Charles est né à Strasbourg en 1858 et il va mourir tué, cinquante-huit ans plus tard, à Tamanrasset.

 

Son enfance et sa jeunesse vont être marquées par la disparition de ses parents alors qu’il n’a que cinq ans. Il est alors confié, avec sa jeune sœur, à leur grand-père, officier à la retraite ; et pour fuir l’occupation de l’Alsace, ils vont à Nancy, ce qui occasionne encore un dépaysement.

Adolescent, c’est un garçon vif, doué, curieux ; il lit beaucoup et tout ; et il quitte la foi pour une émancipation qui l’oriente vers une vie plutôt philosophique et épicurienne. Le grand père l’envoie à Paris pour préparer une carrière militaire : à Saint-Cyr d’abord, puis à Saumur, il travaille le minimum pour réussir.
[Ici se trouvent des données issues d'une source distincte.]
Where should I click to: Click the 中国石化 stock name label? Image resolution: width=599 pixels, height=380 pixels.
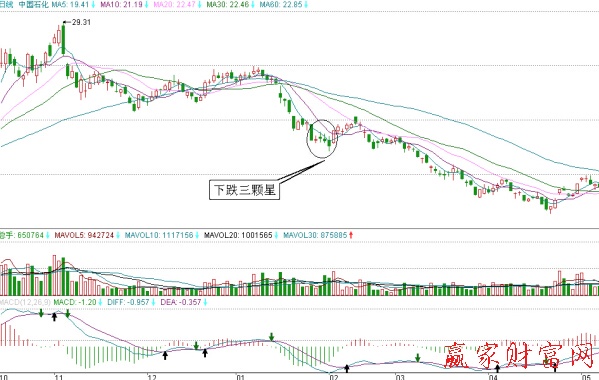pyautogui.click(x=34, y=5)
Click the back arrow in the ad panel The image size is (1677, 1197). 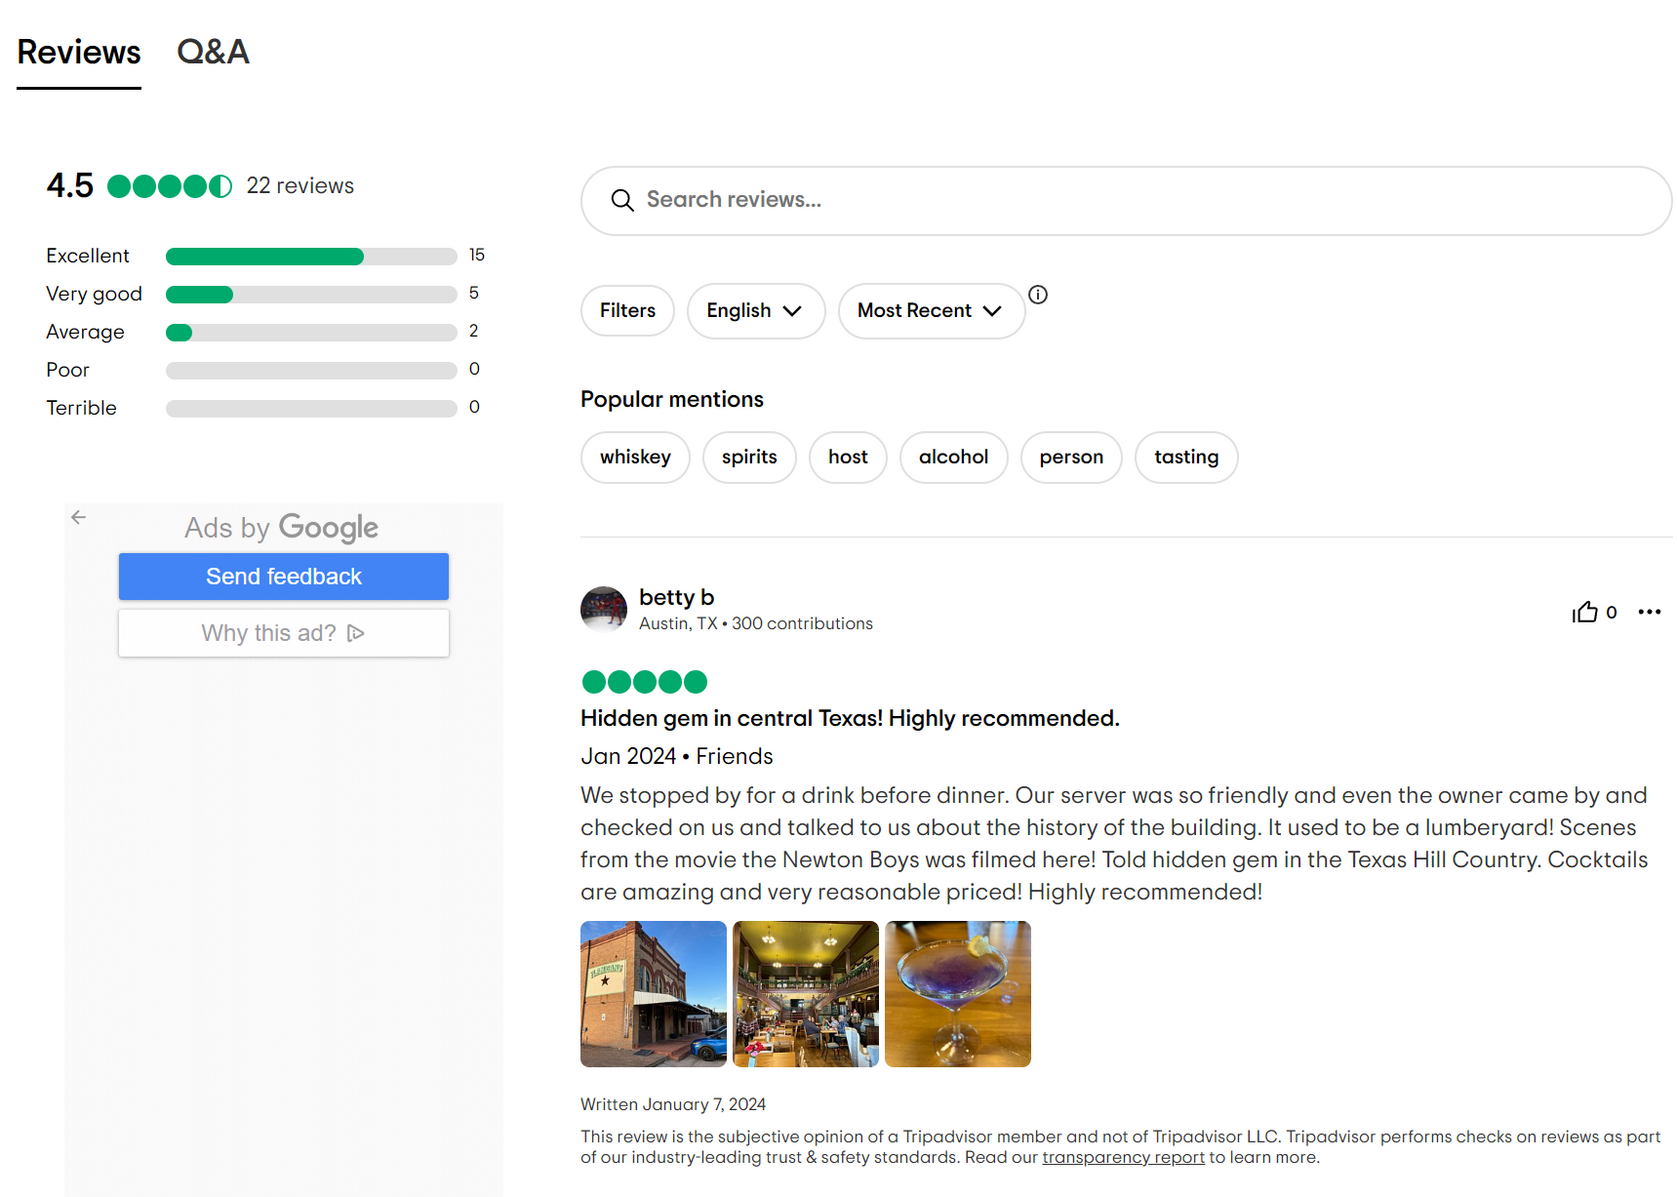point(79,517)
La mort du grand père (1872) causera un nouveau choc affectif… et il héritera d’une grande fortune qui lui permettra de continuer à vivre très largement et à offrir des fêtes fastueuses, dont il dira plus tard qu’elles ne lui laissaient que tristesse et dégout.

Le jeune officier de cavalerie est envoyé en Algérie, mais il n’aime pas la vie en caserne où il continue sa vie désordonnée. Il est renvoyé de l’armée pour indiscipline. Apprenant que son régiment est en campagne, il revient, peut-être surtout pour s’accomplir et par goût de l’aventure, mais il manifeste beaucoup d’énergie et de courage. La campagne terminée… pas question de retourner en garnison, il démissionne de nouveau.

Et c’est alors l’exploration du Maroc (1882). Charles de Foucauld, déguisé en rabbin juif va parcourir 3000 kilomètres à pied dans cette région interdite à tout européen, et totalement inconnue. Une exploration scientifique très méticuleuse où il va découvrir la pauvreté, la résistance physique, l’audace dans le danger… mais aussi, et peut-être surtout, il fait la découverte d’un peuple de croyants et de la piété musulmane : « ces âmes vivant dans la continuelle présence de Dieu. » Une ouverture à plus grand que lui.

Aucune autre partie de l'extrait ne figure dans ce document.